Por Carmo Rodeia
“Quem a Deus tem, Nada lhe falta: Só Deus basta”. A frase de Santa Teresa de Ávila dá corpo a um dos cânticos de Taizé, que ouço quase diariamente, e que faz para mim, cada vez mais sentido. E hoje, em busca do tema para este Entrelinhas, depois de postar o essencial da homilia do Papa Francisco na Missa de Santa Marta, na qual apelou aos católicos para prepararem este Natal com a “coragem” da fé, evitando a superficialidade- “Fé em Ti, Senhor”, disse Francisco- deu-me vontade de escrever sobre este assunto. Não numa perspetiva teológica porque não tenho conhecimentos para tal, nem sequer numa perspetiva moralista, para a qual não há paciência, mas porque é algo que se torna cada vez mais essencial. Pelo menos para mim. E, entretanto, o cântico de Taizé prossegue, pedindo de empréstimo as palavras a Santa Teresa: Nada te perturbe/ Nada te espante/Tudo passa/ Deus não muda/A paciência tudo alcança/Quem a Deus tem/ Nada lhe falta/Só Deus basta”. E lá para o fim relembra “Quem a Deus tem/ Mesmo que passe por momentos difíceis/Sendo Deus o seu tesouro/ Nada lhe falta/SÓ DEUS BASTA!”.
Julgo que há quatro anos, justamente nesta altura, quando num encontro de Natal no Vaticano o Papa falou das 15 doenças que afetavam a Igreja, uma delas era a auto-referencialidade, a que acrescento de modo próprio a auto-suficiência, tão perniciosa quanto a primeira porque nos dá a sensação de que somos super-homens e super-mulheres que não precisamos de nada nem de ninguém. Já me aconteceu tantas vezes, sobretudo quando acho que estou de bem com a vida. E depois lá vem o tropeção e suplicamos a Deus e percebemos a nossa pequenez. Por vezes são mesmo necessários vários tropeções para percebermos o essencial: que a fé não é uma ideologia mas uma experiência, e que a nossa vulnerabilidade não é um defeito de fabrico mas uma condição essencial da nossa vida.
Talvez seja esta perceção aos 51 anos que falta aos jovens, como os meus filhos, que acham que tudo isto é “uma espécie de beatice”. A verdade, porém, é que esta consciência de vulnerabilidade faz-nos sair de nós próprios e coloca-nos perante uma pergunta fundamental posta também por Deus: onde está o teu próximo, igualmente vulnerável como tu? Onde e como o podes ajudar e completar?

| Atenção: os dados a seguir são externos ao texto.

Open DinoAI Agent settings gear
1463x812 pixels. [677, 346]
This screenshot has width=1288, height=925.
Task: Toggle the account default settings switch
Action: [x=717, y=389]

Todos os dias sinto que não há fórmulas mágicas para chegar a Deus, nem receitas miraculosas que nos ditem o caminho. Apenas acompanho o que ouvi uma vez de viva voz ao então padre e agora arcebispo D. José Tolentino Mendonça: precisamos de nos reconciliar com o tempo para podermos olhar o modo como o simples da vida se torna uma epifania de Deus, que se dá a ver no mais ordinário dos nossos gestos do quotidiano.
E já que estamos à espera, como nos aconselha o Advento, que esta espera não seja tempo de imobilidade mas que se faça caminho para palmilhar e ir ao encontro Do que nos deve bastar.